Ein Kommentar von Arne Perras, Singapur

Tod für die Vergewaltiger von Delhi: Dieses Strafmaß kommt wenig überraschend. Die vier angeklagten erwachsenen Männer wurden bereits Anfang der Woche schuldig gesprochen, weil sie eine 23 Jahre alte Studentin in einem Bus vergewaltigt, geschlagen und so schwer verletzt hatten, dass sie starb. Das Gericht folgte bei der Strafmaßverkündung der Forderung der Anklage und verhängte die Höchststrafe. Dies ist nach indischem Recht nur in ganz besonderen Fällen möglich. Der Richter sprach von einer "bestialischen Tat" - eine Einschätzung, die keinen Raum für Milde ließ.

Dass es in Indien nach dem Urteil einen großen Aufschrei gegen die Todesstrafe geben wird, ist nicht zu erwarten. Die Emotionen in dem Fall haben sich seit Monaten hochgeschaukelt, der öffentlich bekundete Hass auf die Täter wuchs und wuchs, so dass sich mahnende Stimmen mit ihrer prinzipiellen Kritik an Todesurteilen nicht allzu viel Gehör verschaffen werden.

Für die Menschen in Indien hat der Prozess eine hohe symbolische Bedeutung, denn viele Bürger leiden darunter, dass Polizei und Justiz ihre Aufgaben nicht wahrnehmen - dass sie in unzähligen Fällen versagen. Nun hat ein Schnellgericht in einem besonders grausamen Fall immerhin zügig Recht gesprochen.

Der indische Staat ist gefordert

Die Gewalt gegen indische Frauen aber wird erst dann einzudämmen sein, wenn dieser Fall tatsächlich drastische Reformen der Regierung anstößt. Die Menschen in Indien trauen ihrer Polizei und den Gerichten nicht viel zu, und das hat viel mit eigener Erfahrung zu tun.
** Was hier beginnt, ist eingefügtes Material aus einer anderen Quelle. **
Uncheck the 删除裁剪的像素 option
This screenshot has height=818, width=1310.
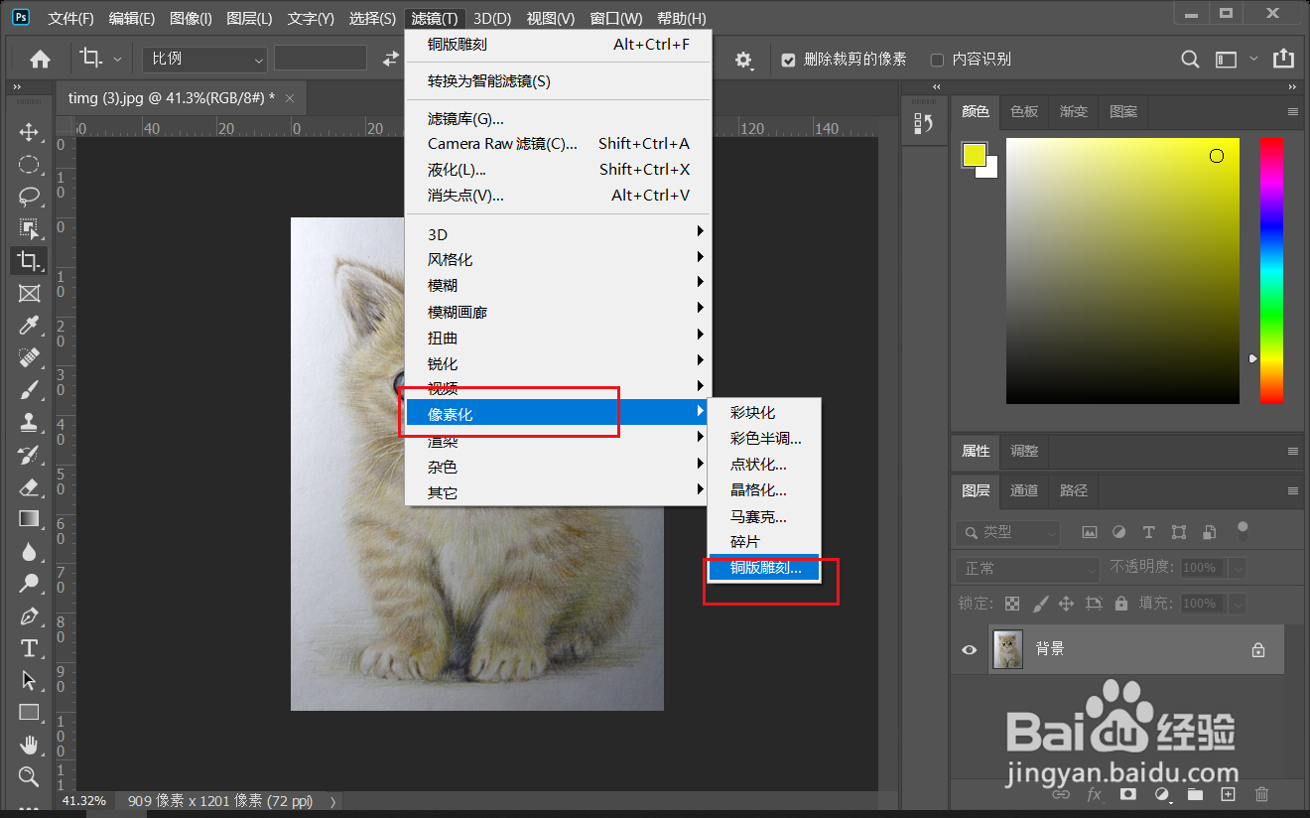(x=788, y=59)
Die weit verbreitete Straflosigkeit zu bekämpfen ist also ein wichtiger Schritt, der vor allem den indischen Staat fordert.
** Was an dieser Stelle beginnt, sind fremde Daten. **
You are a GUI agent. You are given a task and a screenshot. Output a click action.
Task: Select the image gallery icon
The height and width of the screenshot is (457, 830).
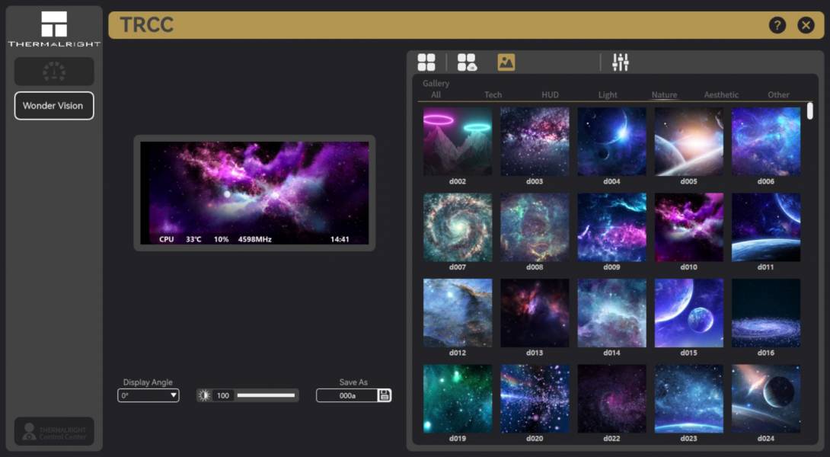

Aber das alleine wird kaum ausreichen, um den Frauen auf dem Subkontinent die Angst vor der Gewalt zu nehmen. Solange es eine Gesellschaft akzeptiert, dass Mädchen weniger wert sind als Jungen, werden Missbrauch, Demütigung und Ausbeutung weiterhin zum Alltag gehören. Dies zu verändern, wird dauern.

Aber der Wandel hat längst begonnen, sonst hätte es keinen nationalen Aufschrei gegen die Tat gegeben.